For odd order distortion, this will be symmetrical on each swing sides, which is what will happen in cascaded identical stages. Cancellation of evens plus creation of odds is happening here, I believe.
"But plot the graph of the output. It will have that 10% 2nd order distortion of asymmetry that is the feature of 2nd order distortion. Now observe the orientation of where the bend is. Since the tube can work slightly into A2, it is still pretty linear over in that part. BUT! The plate curves show that remote cutoffs and all triodes with imperfect linearity towards cutoff really distort more over on this side when in the signal operating range. The upshot for this side of distortion is a compression of the sinusoidal positive going curve AND and elongation. For odd order distortion, it's about each end with symmetry."
The fundamental passes with inversion on each stage, -10 being the gain of each stage.

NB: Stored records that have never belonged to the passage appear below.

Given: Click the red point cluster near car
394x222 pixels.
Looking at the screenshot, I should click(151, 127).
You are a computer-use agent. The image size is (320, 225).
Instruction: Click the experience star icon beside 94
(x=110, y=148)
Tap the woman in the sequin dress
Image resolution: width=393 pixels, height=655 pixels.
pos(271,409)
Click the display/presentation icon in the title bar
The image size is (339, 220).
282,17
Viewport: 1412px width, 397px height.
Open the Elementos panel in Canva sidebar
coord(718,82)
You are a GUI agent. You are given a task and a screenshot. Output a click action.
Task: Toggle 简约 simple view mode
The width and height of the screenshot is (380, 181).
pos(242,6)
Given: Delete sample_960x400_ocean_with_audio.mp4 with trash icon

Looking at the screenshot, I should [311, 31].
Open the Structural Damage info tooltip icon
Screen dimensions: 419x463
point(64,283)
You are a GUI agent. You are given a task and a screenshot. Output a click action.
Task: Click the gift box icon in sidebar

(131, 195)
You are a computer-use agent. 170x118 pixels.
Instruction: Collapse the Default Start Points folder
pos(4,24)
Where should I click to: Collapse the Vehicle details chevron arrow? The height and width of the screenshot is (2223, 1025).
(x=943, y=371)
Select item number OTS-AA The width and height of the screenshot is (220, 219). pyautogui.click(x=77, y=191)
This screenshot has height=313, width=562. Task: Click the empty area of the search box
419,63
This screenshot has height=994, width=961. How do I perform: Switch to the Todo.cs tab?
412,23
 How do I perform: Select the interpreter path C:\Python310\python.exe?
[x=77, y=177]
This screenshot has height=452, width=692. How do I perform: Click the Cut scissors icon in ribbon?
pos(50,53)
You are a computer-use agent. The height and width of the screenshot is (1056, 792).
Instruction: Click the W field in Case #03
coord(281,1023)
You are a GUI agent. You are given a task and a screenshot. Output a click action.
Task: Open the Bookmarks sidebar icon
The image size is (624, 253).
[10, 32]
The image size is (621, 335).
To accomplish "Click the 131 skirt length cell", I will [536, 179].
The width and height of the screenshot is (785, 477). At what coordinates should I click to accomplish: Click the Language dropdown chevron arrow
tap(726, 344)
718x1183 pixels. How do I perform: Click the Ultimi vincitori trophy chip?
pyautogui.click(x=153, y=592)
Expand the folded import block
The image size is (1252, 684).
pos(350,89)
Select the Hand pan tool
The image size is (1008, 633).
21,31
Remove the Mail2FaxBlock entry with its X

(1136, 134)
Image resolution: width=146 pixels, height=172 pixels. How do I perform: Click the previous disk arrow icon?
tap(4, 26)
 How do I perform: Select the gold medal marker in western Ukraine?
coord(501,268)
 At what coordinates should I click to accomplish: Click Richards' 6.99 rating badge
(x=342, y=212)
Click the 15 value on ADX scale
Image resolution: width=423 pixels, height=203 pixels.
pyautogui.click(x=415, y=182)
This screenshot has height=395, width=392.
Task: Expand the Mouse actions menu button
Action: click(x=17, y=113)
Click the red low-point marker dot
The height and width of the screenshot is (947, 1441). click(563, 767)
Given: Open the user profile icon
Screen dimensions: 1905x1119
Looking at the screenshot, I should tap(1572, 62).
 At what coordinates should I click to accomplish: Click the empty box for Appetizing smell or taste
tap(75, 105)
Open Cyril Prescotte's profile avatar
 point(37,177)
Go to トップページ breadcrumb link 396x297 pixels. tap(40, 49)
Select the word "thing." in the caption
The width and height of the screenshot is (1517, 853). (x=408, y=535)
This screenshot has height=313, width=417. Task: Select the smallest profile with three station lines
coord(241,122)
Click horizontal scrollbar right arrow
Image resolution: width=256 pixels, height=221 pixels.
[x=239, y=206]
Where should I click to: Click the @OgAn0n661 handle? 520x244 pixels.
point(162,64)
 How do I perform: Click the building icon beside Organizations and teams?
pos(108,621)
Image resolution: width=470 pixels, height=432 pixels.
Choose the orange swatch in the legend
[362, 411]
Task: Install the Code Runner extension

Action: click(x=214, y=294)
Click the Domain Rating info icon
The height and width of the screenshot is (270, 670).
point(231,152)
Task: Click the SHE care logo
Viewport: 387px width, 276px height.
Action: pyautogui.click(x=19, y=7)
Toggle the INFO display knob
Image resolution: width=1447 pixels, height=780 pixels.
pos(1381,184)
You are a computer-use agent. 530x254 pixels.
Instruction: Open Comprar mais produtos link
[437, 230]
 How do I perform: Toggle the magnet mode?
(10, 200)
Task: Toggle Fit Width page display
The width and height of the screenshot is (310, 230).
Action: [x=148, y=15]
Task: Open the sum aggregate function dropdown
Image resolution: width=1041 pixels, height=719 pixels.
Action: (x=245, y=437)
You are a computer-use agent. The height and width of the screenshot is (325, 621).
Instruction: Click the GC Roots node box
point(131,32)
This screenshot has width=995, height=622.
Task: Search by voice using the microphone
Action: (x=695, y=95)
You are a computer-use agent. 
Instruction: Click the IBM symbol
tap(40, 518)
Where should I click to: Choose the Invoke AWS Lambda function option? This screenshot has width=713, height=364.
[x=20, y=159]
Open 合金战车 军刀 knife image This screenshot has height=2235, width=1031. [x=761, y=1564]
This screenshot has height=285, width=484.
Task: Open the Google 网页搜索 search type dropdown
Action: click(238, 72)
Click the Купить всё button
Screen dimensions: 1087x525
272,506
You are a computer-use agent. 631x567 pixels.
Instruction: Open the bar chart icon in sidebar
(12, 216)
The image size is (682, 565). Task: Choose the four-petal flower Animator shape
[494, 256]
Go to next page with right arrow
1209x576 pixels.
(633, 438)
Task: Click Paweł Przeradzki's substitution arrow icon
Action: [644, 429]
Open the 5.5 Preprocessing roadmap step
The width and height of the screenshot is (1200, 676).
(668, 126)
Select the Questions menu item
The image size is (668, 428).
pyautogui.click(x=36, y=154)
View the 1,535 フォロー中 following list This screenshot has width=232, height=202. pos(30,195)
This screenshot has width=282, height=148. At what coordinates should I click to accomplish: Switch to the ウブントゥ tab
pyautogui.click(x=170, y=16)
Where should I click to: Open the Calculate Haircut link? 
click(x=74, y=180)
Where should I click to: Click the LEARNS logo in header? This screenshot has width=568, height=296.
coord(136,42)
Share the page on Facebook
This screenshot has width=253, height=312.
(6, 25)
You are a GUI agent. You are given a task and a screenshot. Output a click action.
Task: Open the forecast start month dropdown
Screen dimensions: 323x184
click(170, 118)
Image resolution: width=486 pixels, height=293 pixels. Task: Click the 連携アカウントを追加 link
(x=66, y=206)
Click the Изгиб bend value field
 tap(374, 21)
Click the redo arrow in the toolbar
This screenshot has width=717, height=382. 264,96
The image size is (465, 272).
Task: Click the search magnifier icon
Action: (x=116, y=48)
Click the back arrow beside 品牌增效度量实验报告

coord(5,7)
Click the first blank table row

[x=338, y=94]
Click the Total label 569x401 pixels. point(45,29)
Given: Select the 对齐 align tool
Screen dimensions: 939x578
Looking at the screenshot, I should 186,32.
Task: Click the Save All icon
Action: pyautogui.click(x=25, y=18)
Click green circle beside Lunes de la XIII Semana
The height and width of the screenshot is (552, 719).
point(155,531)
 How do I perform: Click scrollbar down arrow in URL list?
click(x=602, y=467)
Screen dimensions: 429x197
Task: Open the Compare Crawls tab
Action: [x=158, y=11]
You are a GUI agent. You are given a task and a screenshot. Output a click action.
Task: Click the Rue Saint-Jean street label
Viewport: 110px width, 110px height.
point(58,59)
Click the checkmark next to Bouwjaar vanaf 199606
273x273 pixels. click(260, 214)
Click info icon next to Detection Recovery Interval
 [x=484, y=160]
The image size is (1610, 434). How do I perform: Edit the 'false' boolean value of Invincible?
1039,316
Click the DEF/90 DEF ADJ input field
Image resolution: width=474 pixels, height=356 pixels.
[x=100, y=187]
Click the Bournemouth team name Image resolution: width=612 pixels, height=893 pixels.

The 2nd harmonic passes with DOUBLE INVERSION on each stage, thereby it is not inverted in effect through the stage generating that distortion. Let me explain. The first inversion is the polarity flip of the circuit stage itself, the next one comes from the polarities of what constitutes "positive 2nd HD" and "negative 2nd HD."
The triode common cathode circuit produces an inversion of a "negative 2nd HD." To illustrate this, a normal expected non-inverted 2nd harmonic distortion product has the positive cosine peaks of the fundamental coinciding with the positive cosine peaks of the 2nd harmonic. An inversion in the triode stage's distortion curve in the transfer function causes the opposite inverted distortion within it: the positive cosine peaks coincide with an inverted 2nd harmonic signal where the peaks of the positive fundamentals coincide with the peaks of the most negative 2nd harmonic signal output.
When you start with the fundamental of the first stage, the fundamental proceeds obviously as: +1 V => -10 V => +100 V.
The harmonic generated from the 2 triodes is thus: 0 => (1)(0.1)(-10)(-10) = +10 and an addditional (10)(0.1)(-10) just generated by the fundamental on the last triode stage alone = -10. Add the two and you get a complete cancellation.
It can be done by graphical calculations to show this to you better. The graph of Vpk vs. Vgk shows negative gain with the flat top of the bending curve for a straight line to appear flattened on the positive signal end and elongated at the negative going end. This one curve is mainly a 2nd order distortion.
Do this again a second time, doing fundamental gain and curvature of distortion from 2nd order, and this time the anode flattens the opposite polarity of the signal on the positive side. This is converting the 2nd to an odd order "square wave" type distortion. It takes away some harmonic richness for people who like it.
The effect can be taken to extreme with a strong signal generator and see it with a scope. Take a look at each stage. The input will be a nice sinewave, we hope. The input to the second stage will be a cut-off on the positive end of the scope (highest voltage) while an elongated sinewave feature will show on the negative going half-cycle. Finally backing off on amplitude, the output of the second stage will show cutoffs at a certain signal level input to have only one cutoff still, the final tube. Small signal distortion is less noticeable in normal use, but it counted to me.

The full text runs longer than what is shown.